Un corazón de carne
Es complicado, casi una temeridad, en los tiempos que vivimos, pedir que la gente muestre a su alrededor buenos sentimientos, que demuestre buen ánimo, que salude con una sonrisa a sus hijos y su marido al despertar por la mañana, a quien se encuentra al entrar en el Metro o en el lugar de trabajo (quien tiene la fortuna en estos días de seguir trabajando).
Es normal que nuestro corazón palpite llene de gozo con las alegrías, los éxitos, las conquistas de los amigos, conocidos, familiares. Lo difícil es escalar un peldaño más e intentar que nos mostremos cercanos y solidarios con quienes sufren, lloran, se sienten solos, olvidados, marginados, sin sentido para sus vidas…

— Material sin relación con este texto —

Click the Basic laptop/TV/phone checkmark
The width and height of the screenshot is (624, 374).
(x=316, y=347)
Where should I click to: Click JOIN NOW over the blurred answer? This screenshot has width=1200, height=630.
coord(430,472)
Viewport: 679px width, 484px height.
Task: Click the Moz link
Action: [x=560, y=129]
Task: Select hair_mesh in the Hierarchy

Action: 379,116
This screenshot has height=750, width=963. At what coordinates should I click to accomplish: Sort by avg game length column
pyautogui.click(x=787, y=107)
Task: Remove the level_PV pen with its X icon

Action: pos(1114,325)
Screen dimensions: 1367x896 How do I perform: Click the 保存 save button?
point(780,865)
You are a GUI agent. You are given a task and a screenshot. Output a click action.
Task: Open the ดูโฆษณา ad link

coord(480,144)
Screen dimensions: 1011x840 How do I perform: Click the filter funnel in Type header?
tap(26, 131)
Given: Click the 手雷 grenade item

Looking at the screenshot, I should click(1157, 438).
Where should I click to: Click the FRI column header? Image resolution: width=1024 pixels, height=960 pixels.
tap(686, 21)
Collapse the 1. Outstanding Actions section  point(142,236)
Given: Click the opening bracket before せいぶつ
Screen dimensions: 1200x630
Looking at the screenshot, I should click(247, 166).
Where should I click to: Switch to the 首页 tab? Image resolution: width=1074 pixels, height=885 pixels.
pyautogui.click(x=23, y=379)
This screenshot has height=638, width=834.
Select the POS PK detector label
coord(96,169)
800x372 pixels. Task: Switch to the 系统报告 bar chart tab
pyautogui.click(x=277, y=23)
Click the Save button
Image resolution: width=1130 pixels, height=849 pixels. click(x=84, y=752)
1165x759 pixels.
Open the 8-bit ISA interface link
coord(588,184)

Y aún es más complicado que, en las circunstancias que vivimos, intentando sobrevivir a la violencia institucional, los recortes despiadados, crueles, a la involución en derechos cívicos, laborales, sociales… que nos preocupemos incluso de intentar comprometernos para cambiar esta situación, revertirla y encauzarla hacia una realidad más justa, solidaria, libre.
No es nada fácil mantener el mismo ritmo de vida, de fidelidad a los ideales, de compromiso por un mundo mejor. El corazón se endurece ante las dificultades. El miedo es un instinto natural que nos protege ante las dificultades o peligros del entorno en que vivimos. Pero es preciso tener fe, en sí mismo, en los demás, en el Otro, para superar los miedos que nos atenazan. Cuando logramos superar ese miedo que nos paraliza, nos liberamos interiormente, el corazón se ensancha y expande a su alrededor, buscando con quien compartir su dicha, su liberación, deslizándose hacia lugares insospechados, dolientes, injustos, inhumanos. Para ofrecer cercanía, futuro, esperanza, perspectivas de cambio, ilusión.
Nuestro corazón también se dilata al contemplar la belleza de todo lo que nos rodea: una puesta de sol, una hermosa pintura, el rostro amado, el cuidado ante el desvalido, la noche constelada de estrellas… el corazón, como puerta del espíritu, de todo nuestro ser agradecido, danzante ante la hermosura y, a pesar de todo, la ternura y la confianza que nos ofrece la vida.
Hay que mantener en forma al corazón, bien entrenado, porque cuando algún problema, el dolor, el sufrimiento, vienen a visitarnos, debemos analizarlo con detenimiento, dándole el verdadero valor que tiene, para poder encontrar la forma de enfrentarlo, encauzarlo y dale la solución más conveniente. Muchas veces sobrevaloramos las dificultades, los problemas.
Y para que nuestras relaciones se desarrollen en un nivel de entendimiento, diálogo, buena armonía, debemos llegar a empatizar, a identificarnos en lo posible, tanto mental como afectivamente con el estado de ánimo del otro, para encontrarnos en ese estrato de reconocimiento y cercanía, de afectividad y confraternidad esencial.
El corazón se dilata y goza inmensamente cuando está en compañía de los amigos. La amistad es la senda que el corazón recorre para llegar a la plenitud del encuentro, desde donde se desarrollan las más altas cotas de esplendor del corazón humano:
El camino de la vida nos hace constatar / que no somos los mismos / que cuando lo empezamos, / que hemos ido avanzando, creciendo, / que ha sido, y es un hermoso regalo, / compartir a tu lado la frondosa / y fragante alameda de la amistad.
«Felices quienes sienten, abrazan, alcanzan la ternura y empatizan desde la profundidad de su corazón. Desde el corazón late permanentemente la vida».